Assignment | Make an exact copy of the entries, taking out every picture.

----

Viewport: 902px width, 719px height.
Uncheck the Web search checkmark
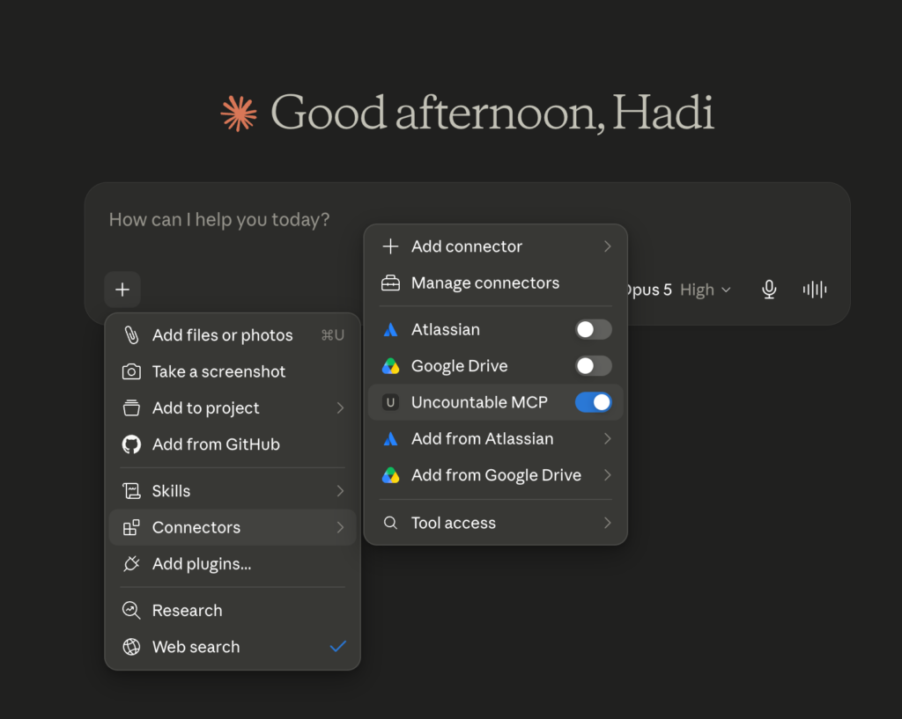338,647
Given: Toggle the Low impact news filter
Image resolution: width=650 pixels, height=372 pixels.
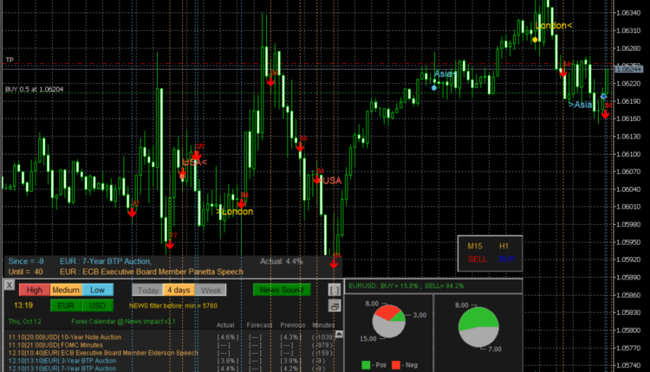Looking at the screenshot, I should 97,290.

----

Problem solution |
Viewport: 902px width, 719px height.
Uncheck the Web search checkmark
338,647
Given: Toggle the Low impact news filter
Image resolution: width=650 pixels, height=372 pixels.
Looking at the screenshot, I should 97,290.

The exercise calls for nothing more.